Nella notte di Natale del 1299 una moltitudine di pellegrini e di romani si era recata presso la basilica di san Pietro per assistere alle funzioni religiose. La folla quella notte era di gran lunga superiore rispetto agli altri anni; si era infatti diffusa la voce che con l’avvento del nuovo secolo sarebbero state elargite generose indulgenze. A quel tempo, inoltre, circolavano teorie millenariste che, profetizzando la fine dei tempi, contribuivano a far nascere un sentimento di forte inquietudine. La notte dell’1gennaio del 1300 un nuovo flusso di pellegrini si presentò alle porte di san Pietro in occasione della celebrazione dell’Ottava del Natale, suscitando lo stupore del pontefice, e di nuovo, pochi giorni dopo, durante la processione della Veronica.
Bonifacio VIII vagliò a quel punto la possibilità di indire seriamente l’indulgenza plenaria in relazione al centesimo anno, in risposta alle richieste manifestate dai fedeli. Un provvedimento del quale non v’era traccia sino ad allora negli archivi pontifici; per legittimare la nascita della nuova celebrazione, il pontefice, oltre ad avvalersi di testimonianze orali, si ispirò a quanto avvenuto al tempo delle crociate.

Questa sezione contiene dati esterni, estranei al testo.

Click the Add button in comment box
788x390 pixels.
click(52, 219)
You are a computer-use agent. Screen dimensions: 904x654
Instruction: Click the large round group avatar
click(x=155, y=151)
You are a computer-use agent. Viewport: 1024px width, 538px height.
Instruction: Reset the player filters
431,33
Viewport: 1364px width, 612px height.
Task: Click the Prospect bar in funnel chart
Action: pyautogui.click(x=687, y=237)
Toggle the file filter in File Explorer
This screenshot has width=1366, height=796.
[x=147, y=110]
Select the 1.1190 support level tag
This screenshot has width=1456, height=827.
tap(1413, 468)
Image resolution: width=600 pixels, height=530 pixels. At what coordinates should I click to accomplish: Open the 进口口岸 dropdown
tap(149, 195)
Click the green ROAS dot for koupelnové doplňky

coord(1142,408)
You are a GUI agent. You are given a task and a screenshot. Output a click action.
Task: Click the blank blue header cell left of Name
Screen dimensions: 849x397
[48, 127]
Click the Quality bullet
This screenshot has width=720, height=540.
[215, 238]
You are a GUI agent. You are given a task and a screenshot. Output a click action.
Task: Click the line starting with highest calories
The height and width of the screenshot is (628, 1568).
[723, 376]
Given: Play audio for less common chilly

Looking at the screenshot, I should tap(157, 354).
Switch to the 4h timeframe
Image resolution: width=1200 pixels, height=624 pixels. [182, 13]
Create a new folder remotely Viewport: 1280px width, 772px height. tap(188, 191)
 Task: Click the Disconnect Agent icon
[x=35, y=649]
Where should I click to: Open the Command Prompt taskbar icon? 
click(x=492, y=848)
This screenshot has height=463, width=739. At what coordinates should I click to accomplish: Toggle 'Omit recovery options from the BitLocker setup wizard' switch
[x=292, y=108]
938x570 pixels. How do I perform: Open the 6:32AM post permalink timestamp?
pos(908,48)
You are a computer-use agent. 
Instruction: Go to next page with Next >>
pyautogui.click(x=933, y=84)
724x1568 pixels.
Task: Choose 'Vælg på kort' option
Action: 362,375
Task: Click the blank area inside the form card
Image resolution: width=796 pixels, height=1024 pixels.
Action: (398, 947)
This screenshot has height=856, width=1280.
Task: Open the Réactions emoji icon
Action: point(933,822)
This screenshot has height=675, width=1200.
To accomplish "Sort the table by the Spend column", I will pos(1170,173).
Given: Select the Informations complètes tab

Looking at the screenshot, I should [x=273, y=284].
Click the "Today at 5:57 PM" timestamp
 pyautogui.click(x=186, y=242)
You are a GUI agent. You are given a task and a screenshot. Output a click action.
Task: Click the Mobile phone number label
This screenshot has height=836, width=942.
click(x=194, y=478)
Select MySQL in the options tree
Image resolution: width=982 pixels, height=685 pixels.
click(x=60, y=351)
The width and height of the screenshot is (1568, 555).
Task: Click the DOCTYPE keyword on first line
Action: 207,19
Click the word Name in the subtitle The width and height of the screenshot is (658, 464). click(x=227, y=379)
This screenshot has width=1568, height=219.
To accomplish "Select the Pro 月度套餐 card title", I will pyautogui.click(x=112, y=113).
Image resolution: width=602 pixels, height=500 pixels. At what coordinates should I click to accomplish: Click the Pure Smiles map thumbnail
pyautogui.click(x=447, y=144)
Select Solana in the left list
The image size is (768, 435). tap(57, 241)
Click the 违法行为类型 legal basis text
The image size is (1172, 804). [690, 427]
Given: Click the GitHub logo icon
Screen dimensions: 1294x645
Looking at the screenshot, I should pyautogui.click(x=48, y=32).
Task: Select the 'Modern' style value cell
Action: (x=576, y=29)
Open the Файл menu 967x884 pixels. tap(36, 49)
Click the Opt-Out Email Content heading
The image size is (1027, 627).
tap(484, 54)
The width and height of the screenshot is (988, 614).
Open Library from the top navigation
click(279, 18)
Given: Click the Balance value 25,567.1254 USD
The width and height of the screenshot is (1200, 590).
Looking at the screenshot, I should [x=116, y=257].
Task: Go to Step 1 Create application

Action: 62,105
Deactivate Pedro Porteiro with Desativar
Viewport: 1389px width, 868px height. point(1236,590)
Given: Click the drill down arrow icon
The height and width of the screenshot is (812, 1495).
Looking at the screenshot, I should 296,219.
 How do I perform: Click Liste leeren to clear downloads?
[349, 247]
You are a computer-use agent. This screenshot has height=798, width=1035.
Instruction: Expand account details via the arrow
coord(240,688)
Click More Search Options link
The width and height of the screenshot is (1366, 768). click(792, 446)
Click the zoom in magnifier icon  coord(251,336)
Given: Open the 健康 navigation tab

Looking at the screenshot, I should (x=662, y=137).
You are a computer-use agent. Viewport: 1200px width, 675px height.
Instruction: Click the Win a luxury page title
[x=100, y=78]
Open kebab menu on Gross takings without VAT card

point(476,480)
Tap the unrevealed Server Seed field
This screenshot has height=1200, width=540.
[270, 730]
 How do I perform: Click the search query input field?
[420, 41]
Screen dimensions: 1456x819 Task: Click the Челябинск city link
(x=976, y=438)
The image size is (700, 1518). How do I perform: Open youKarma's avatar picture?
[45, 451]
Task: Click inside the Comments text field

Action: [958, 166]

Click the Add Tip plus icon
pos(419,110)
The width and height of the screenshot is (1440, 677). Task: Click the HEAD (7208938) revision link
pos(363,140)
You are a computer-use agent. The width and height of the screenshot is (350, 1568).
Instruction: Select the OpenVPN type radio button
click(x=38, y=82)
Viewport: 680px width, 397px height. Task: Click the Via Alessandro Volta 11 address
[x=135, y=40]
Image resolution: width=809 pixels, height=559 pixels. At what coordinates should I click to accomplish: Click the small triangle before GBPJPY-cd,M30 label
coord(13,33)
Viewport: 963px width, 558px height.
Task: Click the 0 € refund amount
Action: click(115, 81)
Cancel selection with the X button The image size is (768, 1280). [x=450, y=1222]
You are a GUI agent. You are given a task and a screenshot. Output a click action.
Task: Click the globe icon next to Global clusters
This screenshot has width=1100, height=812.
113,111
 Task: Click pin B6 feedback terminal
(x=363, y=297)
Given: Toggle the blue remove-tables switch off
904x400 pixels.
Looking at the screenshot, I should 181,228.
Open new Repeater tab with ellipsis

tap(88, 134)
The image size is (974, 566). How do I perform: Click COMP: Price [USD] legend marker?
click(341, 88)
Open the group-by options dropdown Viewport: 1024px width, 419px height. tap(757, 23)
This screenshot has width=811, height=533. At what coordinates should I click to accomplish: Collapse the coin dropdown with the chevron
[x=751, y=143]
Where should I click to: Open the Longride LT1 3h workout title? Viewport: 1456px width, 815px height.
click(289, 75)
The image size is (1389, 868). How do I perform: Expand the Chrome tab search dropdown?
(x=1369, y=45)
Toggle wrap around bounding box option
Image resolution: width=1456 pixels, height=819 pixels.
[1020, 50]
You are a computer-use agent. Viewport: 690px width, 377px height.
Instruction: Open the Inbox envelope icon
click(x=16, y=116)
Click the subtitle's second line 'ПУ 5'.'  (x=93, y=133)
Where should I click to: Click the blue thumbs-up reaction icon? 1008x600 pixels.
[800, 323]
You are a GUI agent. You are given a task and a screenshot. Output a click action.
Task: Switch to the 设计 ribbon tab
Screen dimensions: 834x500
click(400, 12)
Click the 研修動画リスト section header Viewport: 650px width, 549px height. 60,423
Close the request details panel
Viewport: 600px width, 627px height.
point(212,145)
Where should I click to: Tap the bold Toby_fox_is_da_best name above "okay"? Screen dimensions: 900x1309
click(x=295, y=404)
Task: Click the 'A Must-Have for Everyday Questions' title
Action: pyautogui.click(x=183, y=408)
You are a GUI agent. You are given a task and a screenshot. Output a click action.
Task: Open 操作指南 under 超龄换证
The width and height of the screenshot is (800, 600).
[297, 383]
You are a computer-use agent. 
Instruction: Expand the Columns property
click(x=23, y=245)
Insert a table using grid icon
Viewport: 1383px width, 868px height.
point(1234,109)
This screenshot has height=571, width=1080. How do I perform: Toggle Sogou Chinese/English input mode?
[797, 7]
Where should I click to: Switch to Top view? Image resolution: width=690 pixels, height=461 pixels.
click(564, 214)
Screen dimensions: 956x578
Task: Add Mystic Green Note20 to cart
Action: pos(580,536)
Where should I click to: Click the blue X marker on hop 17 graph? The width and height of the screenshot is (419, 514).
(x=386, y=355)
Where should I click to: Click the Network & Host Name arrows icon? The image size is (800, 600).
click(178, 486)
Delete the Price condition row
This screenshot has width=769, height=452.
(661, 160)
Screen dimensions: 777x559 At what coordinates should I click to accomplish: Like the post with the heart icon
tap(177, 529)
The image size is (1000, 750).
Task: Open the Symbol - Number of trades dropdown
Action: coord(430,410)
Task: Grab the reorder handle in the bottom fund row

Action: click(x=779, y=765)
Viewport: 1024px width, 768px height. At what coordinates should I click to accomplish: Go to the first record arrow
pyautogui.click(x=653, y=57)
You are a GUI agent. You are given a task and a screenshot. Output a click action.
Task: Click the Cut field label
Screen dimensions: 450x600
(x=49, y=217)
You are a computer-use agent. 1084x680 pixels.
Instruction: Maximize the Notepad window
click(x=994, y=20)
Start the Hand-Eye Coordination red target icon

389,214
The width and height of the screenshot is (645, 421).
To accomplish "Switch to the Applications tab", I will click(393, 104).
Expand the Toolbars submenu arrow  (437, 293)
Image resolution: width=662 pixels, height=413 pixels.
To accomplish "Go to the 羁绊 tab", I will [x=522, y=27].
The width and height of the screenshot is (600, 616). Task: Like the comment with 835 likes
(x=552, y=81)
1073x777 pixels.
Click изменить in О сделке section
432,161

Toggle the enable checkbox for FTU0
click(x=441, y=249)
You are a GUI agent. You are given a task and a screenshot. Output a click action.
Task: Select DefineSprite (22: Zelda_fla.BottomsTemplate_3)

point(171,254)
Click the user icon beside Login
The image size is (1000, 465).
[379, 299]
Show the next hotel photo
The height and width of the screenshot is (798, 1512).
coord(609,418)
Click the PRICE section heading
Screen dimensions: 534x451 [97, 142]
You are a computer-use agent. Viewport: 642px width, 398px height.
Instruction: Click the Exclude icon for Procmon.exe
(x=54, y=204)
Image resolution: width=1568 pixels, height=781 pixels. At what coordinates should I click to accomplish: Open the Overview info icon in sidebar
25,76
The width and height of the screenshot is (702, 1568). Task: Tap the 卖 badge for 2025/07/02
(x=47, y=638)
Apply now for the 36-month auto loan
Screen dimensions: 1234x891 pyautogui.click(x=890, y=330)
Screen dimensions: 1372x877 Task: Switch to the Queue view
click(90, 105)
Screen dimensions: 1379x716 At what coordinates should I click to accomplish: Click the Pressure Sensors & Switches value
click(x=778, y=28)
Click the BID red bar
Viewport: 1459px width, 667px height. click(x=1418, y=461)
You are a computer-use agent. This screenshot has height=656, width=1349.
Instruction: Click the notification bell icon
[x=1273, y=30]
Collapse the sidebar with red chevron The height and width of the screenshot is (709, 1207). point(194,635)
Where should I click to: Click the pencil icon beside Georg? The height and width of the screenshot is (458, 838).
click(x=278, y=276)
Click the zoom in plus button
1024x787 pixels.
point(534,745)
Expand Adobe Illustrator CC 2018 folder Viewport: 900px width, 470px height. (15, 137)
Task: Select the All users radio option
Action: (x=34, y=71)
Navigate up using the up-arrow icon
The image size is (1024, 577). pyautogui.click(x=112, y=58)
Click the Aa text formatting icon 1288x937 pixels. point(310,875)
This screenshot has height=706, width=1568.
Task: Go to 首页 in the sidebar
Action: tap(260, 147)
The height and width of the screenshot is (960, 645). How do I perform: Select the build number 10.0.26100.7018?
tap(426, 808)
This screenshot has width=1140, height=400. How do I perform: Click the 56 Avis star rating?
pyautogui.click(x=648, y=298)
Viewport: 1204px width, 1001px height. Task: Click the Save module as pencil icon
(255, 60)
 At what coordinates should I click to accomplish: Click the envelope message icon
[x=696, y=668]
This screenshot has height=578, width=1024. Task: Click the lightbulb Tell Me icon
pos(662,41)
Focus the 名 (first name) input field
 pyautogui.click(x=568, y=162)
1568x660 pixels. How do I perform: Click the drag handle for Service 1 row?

Come racconta Lucetta Scaraffia nel volume Il Giubileo (Il Mulino, 1999), già a quel tempo il termine veniva usato come sinonimo di remissione dei peccati, ma Bonifacio VIII vi introdusse una novità assoluta: anziché ai soldati che rischiavano la vita combattendo per la Chiesa, l’indulgenza sarebbe stata concessa ai pellegrini in visita a Roma. Così il 22 febbraio del 1300, in occasione della festa di san Pietro, si diede inizio al primo Anno Santo della storia.
Gli aspetti più importanti della celebrazione giubilare, al momento della sua nascita, erano dati da un sincero pentimento e dal pellegrinaggio; la prescrizione stabilita perché i fedeli potessero ottenere il perdono consisteva nella visita quotidiana alle basiliche di San Pietro e San Paolo: per un periodo di 15 giorni per i pellegrini che venivano da fuori e di 30 per i romani.
Il ritratto di Roma agli occhi dei pellegrini del 1300
Al tempo del primo Giubileo, Roma era una città che già da secoli ospitava pellegrini; quelli che vi si recavano nel 1300 erano di umili origini, provenienti da gran parte d’Italia e d’Europa.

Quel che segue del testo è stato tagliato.